## TASK STATEMENT
With every mark kept, transcribe all of the records.

## DATASET ENTRIES

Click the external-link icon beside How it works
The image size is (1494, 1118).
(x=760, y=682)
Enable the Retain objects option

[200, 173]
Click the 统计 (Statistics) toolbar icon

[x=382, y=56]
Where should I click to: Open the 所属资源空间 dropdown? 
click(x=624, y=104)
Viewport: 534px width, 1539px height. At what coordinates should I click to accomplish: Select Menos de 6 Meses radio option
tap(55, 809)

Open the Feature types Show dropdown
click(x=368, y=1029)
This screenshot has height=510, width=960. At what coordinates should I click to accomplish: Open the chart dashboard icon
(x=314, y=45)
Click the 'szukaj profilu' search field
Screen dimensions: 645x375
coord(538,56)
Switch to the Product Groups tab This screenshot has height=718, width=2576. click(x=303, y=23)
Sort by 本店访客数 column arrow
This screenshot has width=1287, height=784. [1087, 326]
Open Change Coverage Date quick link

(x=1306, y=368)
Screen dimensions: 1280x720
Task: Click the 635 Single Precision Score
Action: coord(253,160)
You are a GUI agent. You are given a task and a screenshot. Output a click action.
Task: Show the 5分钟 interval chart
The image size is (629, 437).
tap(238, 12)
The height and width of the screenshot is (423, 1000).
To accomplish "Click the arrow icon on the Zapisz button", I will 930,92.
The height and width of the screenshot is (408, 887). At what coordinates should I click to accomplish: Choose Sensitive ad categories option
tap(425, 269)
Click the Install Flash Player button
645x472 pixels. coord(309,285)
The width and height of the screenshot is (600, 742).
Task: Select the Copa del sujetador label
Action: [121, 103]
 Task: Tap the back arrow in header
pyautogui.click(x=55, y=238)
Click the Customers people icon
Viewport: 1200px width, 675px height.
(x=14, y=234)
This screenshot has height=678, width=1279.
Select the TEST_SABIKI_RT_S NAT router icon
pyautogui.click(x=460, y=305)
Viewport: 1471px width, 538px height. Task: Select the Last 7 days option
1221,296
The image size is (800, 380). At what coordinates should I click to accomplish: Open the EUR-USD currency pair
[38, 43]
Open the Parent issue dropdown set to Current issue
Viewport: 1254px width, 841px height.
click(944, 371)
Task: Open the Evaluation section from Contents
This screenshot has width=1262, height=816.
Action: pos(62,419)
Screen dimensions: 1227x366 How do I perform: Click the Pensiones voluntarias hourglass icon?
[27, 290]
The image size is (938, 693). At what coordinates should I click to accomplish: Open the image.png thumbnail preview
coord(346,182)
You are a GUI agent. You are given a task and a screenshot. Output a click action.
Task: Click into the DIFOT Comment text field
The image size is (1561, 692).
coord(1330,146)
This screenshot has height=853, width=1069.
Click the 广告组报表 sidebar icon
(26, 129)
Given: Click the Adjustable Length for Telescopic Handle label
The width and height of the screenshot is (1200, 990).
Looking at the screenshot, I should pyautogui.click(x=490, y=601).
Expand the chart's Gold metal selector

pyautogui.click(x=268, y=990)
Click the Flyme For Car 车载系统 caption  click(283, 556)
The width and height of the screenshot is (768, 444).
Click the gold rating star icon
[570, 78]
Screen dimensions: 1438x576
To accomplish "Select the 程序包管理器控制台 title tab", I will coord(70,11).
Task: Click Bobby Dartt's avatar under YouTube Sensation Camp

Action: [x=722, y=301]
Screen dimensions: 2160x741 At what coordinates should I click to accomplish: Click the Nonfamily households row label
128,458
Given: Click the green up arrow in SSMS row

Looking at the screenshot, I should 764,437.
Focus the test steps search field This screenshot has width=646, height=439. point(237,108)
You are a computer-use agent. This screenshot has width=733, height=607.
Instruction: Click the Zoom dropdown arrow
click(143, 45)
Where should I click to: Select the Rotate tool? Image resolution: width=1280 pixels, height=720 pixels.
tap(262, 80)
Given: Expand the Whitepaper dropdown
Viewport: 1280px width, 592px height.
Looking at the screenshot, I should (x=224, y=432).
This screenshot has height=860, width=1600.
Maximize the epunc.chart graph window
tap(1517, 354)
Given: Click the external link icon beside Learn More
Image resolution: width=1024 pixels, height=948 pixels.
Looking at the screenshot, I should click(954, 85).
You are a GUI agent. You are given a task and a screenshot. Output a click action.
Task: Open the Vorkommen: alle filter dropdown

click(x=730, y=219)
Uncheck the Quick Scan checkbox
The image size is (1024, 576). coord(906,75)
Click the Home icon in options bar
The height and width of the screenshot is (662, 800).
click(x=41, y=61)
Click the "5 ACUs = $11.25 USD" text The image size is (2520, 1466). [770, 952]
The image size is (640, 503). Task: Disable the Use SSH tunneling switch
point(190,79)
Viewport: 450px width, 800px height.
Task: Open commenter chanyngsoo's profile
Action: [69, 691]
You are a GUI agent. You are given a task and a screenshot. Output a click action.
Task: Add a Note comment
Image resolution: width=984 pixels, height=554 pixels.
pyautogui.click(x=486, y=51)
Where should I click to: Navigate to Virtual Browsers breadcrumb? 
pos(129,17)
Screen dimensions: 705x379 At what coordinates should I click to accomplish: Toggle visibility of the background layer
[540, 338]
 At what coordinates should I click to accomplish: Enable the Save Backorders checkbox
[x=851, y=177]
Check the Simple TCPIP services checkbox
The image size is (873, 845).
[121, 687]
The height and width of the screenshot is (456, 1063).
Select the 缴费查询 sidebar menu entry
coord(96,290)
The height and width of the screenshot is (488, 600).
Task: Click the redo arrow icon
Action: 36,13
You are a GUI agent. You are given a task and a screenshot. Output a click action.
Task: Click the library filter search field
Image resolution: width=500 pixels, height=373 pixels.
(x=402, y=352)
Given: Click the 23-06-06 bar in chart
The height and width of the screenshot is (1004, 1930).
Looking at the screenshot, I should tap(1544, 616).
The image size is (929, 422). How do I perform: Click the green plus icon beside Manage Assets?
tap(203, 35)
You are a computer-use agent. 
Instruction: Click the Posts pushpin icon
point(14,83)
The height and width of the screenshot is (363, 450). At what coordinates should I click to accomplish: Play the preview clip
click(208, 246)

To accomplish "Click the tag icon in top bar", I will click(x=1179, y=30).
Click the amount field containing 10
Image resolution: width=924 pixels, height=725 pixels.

## SOLUTION TO THIS EXERCISE
Click the external-link icon beside How it works
The image size is (1494, 1118).
(x=760, y=682)
Enable the Retain objects option

[200, 173]
Click the 统计 (Statistics) toolbar icon

[x=382, y=56]
Where should I click to: Open the 所属资源空间 dropdown? 
click(x=624, y=104)
Viewport: 534px width, 1539px height. At what coordinates should I click to accomplish: Select Menos de 6 Meses radio option
tap(55, 809)

Open the Feature types Show dropdown
click(x=368, y=1029)
This screenshot has height=510, width=960. At what coordinates should I click to accomplish: Open the chart dashboard icon
(x=314, y=45)
Click the 'szukaj profilu' search field
Screen dimensions: 645x375
coord(538,56)
Switch to the Product Groups tab This screenshot has height=718, width=2576. click(x=303, y=23)
Sort by 本店访客数 column arrow
This screenshot has width=1287, height=784. [1087, 326]
Open Change Coverage Date quick link

(x=1306, y=368)
Screen dimensions: 1280x720
Task: Click the 635 Single Precision Score
Action: coord(253,160)
You are a GUI agent. You are given a task and a screenshot. Output a click action.
Task: Show the 5分钟 interval chart
The image size is (629, 437).
tap(238, 12)
The height and width of the screenshot is (423, 1000).
To accomplish "Click the arrow icon on the Zapisz button", I will 930,92.
The height and width of the screenshot is (408, 887). At what coordinates should I click to accomplish: Choose Sensitive ad categories option
tap(425, 269)
Click the Install Flash Player button
645x472 pixels. coord(309,285)
The width and height of the screenshot is (600, 742).
Task: Select the Copa del sujetador label
Action: [121, 103]
 Task: Tap the back arrow in header
pyautogui.click(x=55, y=238)
Click the Customers people icon
Viewport: 1200px width, 675px height.
(x=14, y=234)
This screenshot has height=678, width=1279.
Select the TEST_SABIKI_RT_S NAT router icon
pyautogui.click(x=460, y=305)
Viewport: 1471px width, 538px height. Task: Select the Last 7 days option
1221,296
The image size is (800, 380). At what coordinates should I click to accomplish: Open the EUR-USD currency pair
[38, 43]
Open the Parent issue dropdown set to Current issue
Viewport: 1254px width, 841px height.
click(944, 371)
Task: Open the Evaluation section from Contents
This screenshot has width=1262, height=816.
Action: pos(62,419)
Screen dimensions: 1227x366 How do I perform: Click the Pensiones voluntarias hourglass icon?
[27, 290]
The image size is (938, 693). At what coordinates should I click to accomplish: Open the image.png thumbnail preview
coord(346,182)
You are a GUI agent. You are given a task and a screenshot. Output a click action.
Task: Click into the DIFOT Comment text field
The image size is (1561, 692).
coord(1330,146)
This screenshot has height=853, width=1069.
Click the 广告组报表 sidebar icon
(26, 129)
Given: Click the Adjustable Length for Telescopic Handle label
The width and height of the screenshot is (1200, 990).
Looking at the screenshot, I should pyautogui.click(x=490, y=601).
Expand the chart's Gold metal selector

pyautogui.click(x=268, y=990)
Click the Flyme For Car 车载系统 caption  click(283, 556)
The width and height of the screenshot is (768, 444).
Click the gold rating star icon
[570, 78]
Screen dimensions: 1438x576
To accomplish "Select the 程序包管理器控制台 title tab", I will coord(70,11).
Task: Click Bobby Dartt's avatar under YouTube Sensation Camp

Action: [x=722, y=301]
Screen dimensions: 2160x741 At what coordinates should I click to accomplish: Click the Nonfamily households row label
128,458
Given: Click the green up arrow in SSMS row

Looking at the screenshot, I should 764,437.
Focus the test steps search field This screenshot has width=646, height=439. point(237,108)
You are a computer-use agent. This screenshot has width=733, height=607.
Instruction: Click the Zoom dropdown arrow
click(143, 45)
Where should I click to: Select the Rotate tool? Image resolution: width=1280 pixels, height=720 pixels.
tap(262, 80)
Given: Expand the Whitepaper dropdown
Viewport: 1280px width, 592px height.
Looking at the screenshot, I should (x=224, y=432).
This screenshot has height=860, width=1600.
Maximize the epunc.chart graph window
tap(1517, 354)
Given: Click the external link icon beside Learn More
Image resolution: width=1024 pixels, height=948 pixels.
Looking at the screenshot, I should click(954, 85).
You are a GUI agent. You are given a task and a screenshot. Output a click action.
Task: Open the Vorkommen: alle filter dropdown

click(x=730, y=219)
Uncheck the Quick Scan checkbox
The image size is (1024, 576). coord(906,75)
Click the Home icon in options bar
The height and width of the screenshot is (662, 800).
click(x=41, y=61)
Click the "5 ACUs = $11.25 USD" text The image size is (2520, 1466). [770, 952]
The image size is (640, 503). Task: Disable the Use SSH tunneling switch
point(190,79)
Viewport: 450px width, 800px height.
Task: Open commenter chanyngsoo's profile
Action: [69, 691]
You are a GUI agent. You are given a task and a screenshot. Output a click action.
Task: Add a Note comment
Image resolution: width=984 pixels, height=554 pixels.
pyautogui.click(x=486, y=51)
Where should I click to: Navigate to Virtual Browsers breadcrumb? 
pos(129,17)
Screen dimensions: 705x379 At what coordinates should I click to accomplish: Toggle visibility of the background layer
[540, 338]
 At what coordinates should I click to accomplish: Enable the Save Backorders checkbox
[x=851, y=177]
Check the Simple TCPIP services checkbox
The image size is (873, 845).
[121, 687]
The height and width of the screenshot is (456, 1063).
Select the 缴费查询 sidebar menu entry
coord(96,290)
The height and width of the screenshot is (488, 600).
Task: Click the redo arrow icon
Action: 36,13
You are a GUI agent. You are given a task and a screenshot. Output a click action.
Task: Click the library filter search field
Image resolution: width=500 pixels, height=373 pixels.
(x=402, y=352)
Given: Click the 23-06-06 bar in chart
The height and width of the screenshot is (1004, 1930).
Looking at the screenshot, I should tap(1544, 616).
The image size is (929, 422). How do I perform: Click the green plus icon beside Manage Assets?
tap(203, 35)
You are a computer-use agent. 
Instruction: Click the Posts pushpin icon
point(14,83)
The height and width of the screenshot is (363, 450). At what coordinates should I click to accomplish: Play the preview clip
click(208, 246)

To accomplish "Click the tag icon in top bar", I will click(x=1179, y=30).
Click the amount field containing 10
Image resolution: width=924 pixels, height=725 pixels.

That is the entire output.